WHAT THE TASK REQUIRES → A faithful copy of all the data below, please; leave no line out.

*** EXTRACTED INFORMATION ***

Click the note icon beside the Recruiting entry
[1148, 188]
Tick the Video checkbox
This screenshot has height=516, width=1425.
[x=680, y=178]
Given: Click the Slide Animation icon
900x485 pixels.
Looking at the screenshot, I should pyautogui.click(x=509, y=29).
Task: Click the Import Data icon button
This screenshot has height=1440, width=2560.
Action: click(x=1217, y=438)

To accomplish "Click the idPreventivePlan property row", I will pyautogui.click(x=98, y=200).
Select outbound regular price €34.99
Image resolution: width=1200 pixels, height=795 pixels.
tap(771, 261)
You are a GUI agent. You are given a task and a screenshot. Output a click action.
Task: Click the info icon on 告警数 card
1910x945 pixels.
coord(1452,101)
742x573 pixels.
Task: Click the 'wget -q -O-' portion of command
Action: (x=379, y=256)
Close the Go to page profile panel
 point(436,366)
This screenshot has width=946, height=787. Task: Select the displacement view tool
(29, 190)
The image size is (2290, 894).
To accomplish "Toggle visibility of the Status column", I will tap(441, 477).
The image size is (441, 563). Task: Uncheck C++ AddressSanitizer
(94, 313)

*** End of EXTRACTED INFORMATION ***

YOUR RESPONSE →
Click the note icon beside the Recruiting entry
[1148, 188]
Tick the Video checkbox
This screenshot has height=516, width=1425.
[x=680, y=178]
Given: Click the Slide Animation icon
900x485 pixels.
Looking at the screenshot, I should pyautogui.click(x=509, y=29).
Task: Click the Import Data icon button
This screenshot has height=1440, width=2560.
Action: click(x=1217, y=438)

To accomplish "Click the idPreventivePlan property row", I will pyautogui.click(x=98, y=200).
Select outbound regular price €34.99
Image resolution: width=1200 pixels, height=795 pixels.
tap(771, 261)
You are a GUI agent. You are given a task and a screenshot. Output a click action.
Task: Click the info icon on 告警数 card
1910x945 pixels.
coord(1452,101)
742x573 pixels.
Task: Click the 'wget -q -O-' portion of command
Action: (x=379, y=256)
Close the Go to page profile panel
 point(436,366)
This screenshot has width=946, height=787. Task: Select the displacement view tool
(29, 190)
The image size is (2290, 894).
To accomplish "Toggle visibility of the Status column", I will tap(441, 477).
The image size is (441, 563). Task: Uncheck C++ AddressSanitizer
(94, 313)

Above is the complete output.